Recorded on a developer laptop (Intel Core Ultra 7 155H, 22 logical cores, Linux 6.19, Python 3.13.13). Median of 200 rounds × 5 iterations each via pytest-benchmark.pedantic. Numbers in microseconds (lower is better):

Single-byte latency (115 200 baud, pty)

Backend Receive p50 Receive max Send p50 Send max
asyncio + uvloop 99 509 101 399
asyncio (default) 126 961 133 509
trio 124 781 135 415

uvloop wins on median by 20–30%; asyncio's tail latency is more variable because the default selector loop polls less aggressively.

Bulk send throughput (pty, microseconds per call)

Payload asyncio + uvloop asyncio trio
256 B 157 179 187
4 KiB 156 195 203
64 KiB 595 631 664

Per-call overhead at 256 B and 4 KiB is essentially identical — the cost is paying one wait_writable + one os.write regardless of payload. At 64 KiB the kernel pty's 4 KiB buffer drives 16 partial writes, and wall-time scales accordingly.

Many-port fan-out (one round-trip per port, pty, microseconds)
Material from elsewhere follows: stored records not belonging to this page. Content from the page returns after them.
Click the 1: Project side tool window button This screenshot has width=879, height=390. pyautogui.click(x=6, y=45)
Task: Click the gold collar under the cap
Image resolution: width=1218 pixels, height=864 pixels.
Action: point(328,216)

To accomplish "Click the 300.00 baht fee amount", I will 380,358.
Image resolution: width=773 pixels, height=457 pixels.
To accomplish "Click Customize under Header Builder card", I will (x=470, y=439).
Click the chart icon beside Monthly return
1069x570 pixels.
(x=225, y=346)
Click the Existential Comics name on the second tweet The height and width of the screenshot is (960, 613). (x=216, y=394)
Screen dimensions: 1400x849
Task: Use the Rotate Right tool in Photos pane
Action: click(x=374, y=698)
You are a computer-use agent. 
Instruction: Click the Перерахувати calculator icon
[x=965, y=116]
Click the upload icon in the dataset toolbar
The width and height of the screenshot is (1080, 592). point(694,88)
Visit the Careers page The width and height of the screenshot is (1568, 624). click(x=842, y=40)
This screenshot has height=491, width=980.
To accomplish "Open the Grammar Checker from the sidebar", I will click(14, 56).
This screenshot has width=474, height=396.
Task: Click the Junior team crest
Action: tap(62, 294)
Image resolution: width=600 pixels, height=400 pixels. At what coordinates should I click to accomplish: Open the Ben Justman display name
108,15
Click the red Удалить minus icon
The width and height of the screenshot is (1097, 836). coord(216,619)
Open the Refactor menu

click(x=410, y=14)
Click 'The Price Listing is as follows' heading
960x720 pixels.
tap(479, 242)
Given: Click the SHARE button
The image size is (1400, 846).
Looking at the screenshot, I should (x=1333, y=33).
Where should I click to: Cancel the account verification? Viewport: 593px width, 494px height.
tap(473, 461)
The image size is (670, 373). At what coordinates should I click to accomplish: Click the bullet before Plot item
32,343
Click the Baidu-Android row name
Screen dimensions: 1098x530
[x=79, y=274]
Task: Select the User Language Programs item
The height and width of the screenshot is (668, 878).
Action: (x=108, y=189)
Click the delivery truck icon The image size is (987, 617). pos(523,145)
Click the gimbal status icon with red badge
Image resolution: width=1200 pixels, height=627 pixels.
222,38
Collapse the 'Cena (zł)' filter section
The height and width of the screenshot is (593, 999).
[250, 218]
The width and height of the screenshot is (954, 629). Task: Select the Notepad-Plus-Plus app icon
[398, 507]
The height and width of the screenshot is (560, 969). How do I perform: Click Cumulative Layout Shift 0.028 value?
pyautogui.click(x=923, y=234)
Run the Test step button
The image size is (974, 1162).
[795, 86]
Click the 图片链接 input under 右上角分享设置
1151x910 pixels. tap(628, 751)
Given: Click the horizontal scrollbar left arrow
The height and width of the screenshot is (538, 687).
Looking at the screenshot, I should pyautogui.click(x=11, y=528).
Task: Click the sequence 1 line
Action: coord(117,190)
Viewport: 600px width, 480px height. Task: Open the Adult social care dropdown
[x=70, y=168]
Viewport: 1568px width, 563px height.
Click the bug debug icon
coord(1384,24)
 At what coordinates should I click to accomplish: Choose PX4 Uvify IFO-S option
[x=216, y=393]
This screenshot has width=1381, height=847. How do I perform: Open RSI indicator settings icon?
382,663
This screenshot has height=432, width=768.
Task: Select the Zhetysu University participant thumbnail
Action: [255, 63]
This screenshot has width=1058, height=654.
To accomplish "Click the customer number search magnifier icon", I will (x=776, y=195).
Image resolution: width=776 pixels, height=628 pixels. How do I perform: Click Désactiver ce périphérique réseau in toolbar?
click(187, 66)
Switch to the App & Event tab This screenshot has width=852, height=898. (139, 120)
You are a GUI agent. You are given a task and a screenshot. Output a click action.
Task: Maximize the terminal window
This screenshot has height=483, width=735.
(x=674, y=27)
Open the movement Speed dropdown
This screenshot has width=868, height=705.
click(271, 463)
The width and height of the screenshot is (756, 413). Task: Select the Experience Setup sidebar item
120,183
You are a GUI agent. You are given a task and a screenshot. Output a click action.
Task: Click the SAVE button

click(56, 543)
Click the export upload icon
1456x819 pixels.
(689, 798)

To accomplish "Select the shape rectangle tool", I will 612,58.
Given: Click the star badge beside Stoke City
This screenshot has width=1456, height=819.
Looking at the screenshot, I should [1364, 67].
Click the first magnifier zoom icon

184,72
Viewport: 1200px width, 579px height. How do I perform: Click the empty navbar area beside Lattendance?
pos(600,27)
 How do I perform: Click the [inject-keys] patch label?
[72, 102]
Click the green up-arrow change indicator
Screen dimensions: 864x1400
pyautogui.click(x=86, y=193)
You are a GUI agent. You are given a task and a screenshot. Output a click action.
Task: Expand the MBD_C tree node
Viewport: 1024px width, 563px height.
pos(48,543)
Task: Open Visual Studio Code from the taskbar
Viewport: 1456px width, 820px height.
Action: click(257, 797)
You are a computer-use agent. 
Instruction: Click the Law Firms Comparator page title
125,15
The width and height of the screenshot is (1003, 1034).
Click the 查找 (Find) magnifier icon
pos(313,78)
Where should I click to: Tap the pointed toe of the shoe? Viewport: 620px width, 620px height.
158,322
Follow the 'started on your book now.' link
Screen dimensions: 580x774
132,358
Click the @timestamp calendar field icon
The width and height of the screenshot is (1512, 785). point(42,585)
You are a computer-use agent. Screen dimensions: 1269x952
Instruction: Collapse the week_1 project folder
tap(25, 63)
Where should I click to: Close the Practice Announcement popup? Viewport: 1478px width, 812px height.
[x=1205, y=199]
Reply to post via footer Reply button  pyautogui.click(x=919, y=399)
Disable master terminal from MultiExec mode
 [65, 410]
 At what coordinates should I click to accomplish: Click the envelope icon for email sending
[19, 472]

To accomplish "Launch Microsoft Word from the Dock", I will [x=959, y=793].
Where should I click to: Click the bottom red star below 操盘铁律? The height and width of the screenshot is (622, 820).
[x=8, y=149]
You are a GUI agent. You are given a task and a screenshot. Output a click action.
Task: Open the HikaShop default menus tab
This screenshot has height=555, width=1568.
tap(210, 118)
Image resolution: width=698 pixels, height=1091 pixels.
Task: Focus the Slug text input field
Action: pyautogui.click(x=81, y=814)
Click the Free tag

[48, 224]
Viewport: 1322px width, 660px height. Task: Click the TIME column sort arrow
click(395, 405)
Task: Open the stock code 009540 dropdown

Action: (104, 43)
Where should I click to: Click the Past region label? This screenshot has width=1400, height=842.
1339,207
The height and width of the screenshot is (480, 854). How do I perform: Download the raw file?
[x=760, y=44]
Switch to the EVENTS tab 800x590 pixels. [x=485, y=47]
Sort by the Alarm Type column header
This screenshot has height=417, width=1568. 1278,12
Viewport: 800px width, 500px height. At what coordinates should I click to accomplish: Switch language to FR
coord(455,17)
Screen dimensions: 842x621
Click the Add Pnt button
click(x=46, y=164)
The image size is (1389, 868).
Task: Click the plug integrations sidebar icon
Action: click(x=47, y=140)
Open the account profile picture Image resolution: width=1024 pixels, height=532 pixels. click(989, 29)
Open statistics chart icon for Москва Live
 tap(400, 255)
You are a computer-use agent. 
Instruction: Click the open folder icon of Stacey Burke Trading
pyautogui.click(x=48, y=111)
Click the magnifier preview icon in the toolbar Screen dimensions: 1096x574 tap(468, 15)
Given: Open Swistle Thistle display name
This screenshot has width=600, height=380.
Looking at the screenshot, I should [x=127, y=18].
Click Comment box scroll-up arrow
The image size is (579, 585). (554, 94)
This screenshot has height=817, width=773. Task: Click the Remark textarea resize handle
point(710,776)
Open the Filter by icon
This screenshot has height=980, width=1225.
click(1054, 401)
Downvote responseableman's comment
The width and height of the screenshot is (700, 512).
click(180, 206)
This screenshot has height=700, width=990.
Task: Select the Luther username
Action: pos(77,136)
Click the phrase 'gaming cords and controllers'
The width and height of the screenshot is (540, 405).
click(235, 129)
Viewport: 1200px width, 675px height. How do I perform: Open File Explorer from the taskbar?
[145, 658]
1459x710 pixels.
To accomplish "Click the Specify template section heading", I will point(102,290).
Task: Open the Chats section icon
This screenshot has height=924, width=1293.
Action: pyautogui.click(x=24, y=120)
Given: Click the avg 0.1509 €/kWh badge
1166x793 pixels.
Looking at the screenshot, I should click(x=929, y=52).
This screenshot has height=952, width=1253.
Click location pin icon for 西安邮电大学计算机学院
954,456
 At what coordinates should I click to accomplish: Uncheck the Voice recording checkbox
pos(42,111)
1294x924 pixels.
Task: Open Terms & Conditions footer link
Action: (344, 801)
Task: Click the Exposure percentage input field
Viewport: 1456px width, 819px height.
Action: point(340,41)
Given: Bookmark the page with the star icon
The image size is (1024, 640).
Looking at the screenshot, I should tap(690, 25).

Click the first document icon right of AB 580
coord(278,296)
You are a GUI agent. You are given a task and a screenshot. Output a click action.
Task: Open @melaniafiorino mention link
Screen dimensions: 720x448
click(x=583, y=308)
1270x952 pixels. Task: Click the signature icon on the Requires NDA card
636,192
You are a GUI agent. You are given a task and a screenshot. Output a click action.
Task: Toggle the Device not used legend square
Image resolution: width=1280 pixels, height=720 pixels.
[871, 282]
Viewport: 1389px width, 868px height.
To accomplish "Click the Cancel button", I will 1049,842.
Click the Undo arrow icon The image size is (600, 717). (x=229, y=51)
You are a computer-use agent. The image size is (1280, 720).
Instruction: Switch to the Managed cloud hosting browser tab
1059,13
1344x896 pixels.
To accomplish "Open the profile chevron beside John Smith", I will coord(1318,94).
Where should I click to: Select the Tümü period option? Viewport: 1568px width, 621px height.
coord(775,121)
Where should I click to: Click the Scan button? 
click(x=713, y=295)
N ports asyncio + uvloop asyncio trio
8 307 412 358
32 828 1026 939

Sub-linear scale: 4× the ports take ≈2.7× the time, suggesting most of the per-port cost overlaps inside the event loop's readiness wait.

receive_available drain (single call + one-syscall drain)

Queue depth asyncio + uvloop asyncio trio
64 B 106 134 142
1 KiB 111 132 149
4 KiB 144 329 170

Per-call cost is flat from 64 B to 1 KiB because the single os.read that follows the readiness wake-up handles all queued bytes at once — that's the DESIGN §26.1 syscall-budget target in action. At 4 KiB the asyncio selector loop starts paying an extra round-trip through the kernel queue (look at its max vs uvloop's max), which is why the uvloop / trio numbers stay tight while asyncio's median jumps.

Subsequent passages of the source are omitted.